On Solaris SPARC, 64-bit mode was definitely slower than 32-bit mode, by about

10-20%. For the life of me, I can't understand why the AMD would run 64-bit mode faster than its 32-bit mode -- but for every other machine architecture, 64-bit mode is almost always slower.

I forgot to re-run my 32bit vs 64-bit benchmark on Intel Core2 Duo machines. FOr 64-bit, the Intel E6850 (4MB L2 cache, 3.0GHz) ran anywhere from 50-60% faster than the AMD X2/5200+. Don't worry, no production machines were overclocked (for obvious official, sign/off reasons.) It was just a admin's corner cubicle experiment.

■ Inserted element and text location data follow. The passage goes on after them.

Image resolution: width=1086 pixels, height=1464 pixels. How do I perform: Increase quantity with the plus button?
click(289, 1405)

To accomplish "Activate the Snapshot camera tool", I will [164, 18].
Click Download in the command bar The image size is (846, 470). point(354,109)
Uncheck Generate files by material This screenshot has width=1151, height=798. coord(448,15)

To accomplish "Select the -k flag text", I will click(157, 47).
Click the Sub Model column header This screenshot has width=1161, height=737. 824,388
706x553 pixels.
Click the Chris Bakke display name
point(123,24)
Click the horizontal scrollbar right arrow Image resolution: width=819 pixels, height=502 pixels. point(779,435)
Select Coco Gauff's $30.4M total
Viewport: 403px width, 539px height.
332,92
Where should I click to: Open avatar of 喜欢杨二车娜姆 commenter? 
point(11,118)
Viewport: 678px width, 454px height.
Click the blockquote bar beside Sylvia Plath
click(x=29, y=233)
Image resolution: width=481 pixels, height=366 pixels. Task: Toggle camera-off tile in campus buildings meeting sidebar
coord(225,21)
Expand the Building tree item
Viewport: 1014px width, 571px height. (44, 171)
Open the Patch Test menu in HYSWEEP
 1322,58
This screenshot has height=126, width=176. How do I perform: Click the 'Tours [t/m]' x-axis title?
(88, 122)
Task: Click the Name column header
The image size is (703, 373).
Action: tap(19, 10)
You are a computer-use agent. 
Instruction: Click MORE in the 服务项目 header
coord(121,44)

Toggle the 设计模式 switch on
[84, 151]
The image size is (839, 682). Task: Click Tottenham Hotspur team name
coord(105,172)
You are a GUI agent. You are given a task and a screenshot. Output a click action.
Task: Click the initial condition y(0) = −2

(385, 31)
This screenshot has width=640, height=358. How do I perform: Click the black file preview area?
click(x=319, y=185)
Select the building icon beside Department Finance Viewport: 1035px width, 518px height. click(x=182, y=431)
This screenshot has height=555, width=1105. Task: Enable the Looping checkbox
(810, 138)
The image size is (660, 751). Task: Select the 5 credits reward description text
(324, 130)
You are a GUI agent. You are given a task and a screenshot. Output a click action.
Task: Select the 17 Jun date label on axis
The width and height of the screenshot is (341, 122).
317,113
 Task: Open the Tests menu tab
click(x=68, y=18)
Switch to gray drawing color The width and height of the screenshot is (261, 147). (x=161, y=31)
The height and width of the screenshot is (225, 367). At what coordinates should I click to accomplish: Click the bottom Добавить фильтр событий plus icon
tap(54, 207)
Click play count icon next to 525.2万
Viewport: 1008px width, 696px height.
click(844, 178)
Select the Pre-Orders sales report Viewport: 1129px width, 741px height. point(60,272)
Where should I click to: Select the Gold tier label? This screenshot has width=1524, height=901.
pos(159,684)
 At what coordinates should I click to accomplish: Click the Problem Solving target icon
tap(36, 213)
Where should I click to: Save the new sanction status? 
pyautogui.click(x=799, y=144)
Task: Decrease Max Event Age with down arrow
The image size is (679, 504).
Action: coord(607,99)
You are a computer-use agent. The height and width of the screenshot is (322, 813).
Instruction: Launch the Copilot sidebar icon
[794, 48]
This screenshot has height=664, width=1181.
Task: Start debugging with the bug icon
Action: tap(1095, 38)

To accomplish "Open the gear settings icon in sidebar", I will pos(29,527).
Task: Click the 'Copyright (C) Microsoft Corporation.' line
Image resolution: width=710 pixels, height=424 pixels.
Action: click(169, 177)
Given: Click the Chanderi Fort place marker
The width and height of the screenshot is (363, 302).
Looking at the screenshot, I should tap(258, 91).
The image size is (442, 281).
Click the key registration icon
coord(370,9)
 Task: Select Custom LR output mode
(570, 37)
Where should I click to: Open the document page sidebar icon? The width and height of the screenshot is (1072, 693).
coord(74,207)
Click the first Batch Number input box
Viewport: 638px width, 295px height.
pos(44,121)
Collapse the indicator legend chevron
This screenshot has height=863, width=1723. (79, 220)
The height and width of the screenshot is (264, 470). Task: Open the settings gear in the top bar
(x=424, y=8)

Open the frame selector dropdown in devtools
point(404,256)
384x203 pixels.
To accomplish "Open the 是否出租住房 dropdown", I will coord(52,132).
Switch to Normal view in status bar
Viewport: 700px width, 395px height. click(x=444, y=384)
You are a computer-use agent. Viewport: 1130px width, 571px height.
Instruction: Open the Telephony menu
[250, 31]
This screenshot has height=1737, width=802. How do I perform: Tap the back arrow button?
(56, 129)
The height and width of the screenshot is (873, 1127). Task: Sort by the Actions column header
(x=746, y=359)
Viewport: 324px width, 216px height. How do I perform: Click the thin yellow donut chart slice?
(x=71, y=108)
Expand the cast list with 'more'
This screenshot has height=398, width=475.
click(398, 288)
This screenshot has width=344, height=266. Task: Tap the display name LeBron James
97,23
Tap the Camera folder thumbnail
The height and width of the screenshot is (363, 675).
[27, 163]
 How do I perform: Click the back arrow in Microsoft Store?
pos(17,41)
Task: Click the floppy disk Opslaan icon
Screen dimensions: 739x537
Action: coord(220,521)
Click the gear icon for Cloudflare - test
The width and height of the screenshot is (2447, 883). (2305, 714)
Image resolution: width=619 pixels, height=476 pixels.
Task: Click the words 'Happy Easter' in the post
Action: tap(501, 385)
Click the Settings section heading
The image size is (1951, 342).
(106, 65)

When I ran two separate (unrelated) jobs simultaneously on the AMD and Intel machines, the AMD machine handled dual-tasking much better. AMD only dropped 5-7%, for each job. The E6600 fared a lot worse -- anywhere from

10-30% performance drop. (Though not as bad as the Pentium/3 and Pentium/4 based Xeons.)

I'm wondering if the E6600's unified 4MB L2-cache thrashes badly in dual-tasking. Or maybe the better way to look at it, in single-tasking the 4MB L2-cache is

4X more than the AMD Opteron's 1MB cache per CPU-core.

- I
- Ioiod
  
  Contact options for registered users
Vote on answer
posted
16 years ago

Wed, Aug 1, 2007 4:30 AM

I think that should be qualified to say 64-bit x86_64 Linux binaries run faster than the same binaries compiled for 32-bit x86 Linux.

For other CPU-architectures (MIPs, SPARC, PowerPC, etc.), the opposite is generally true.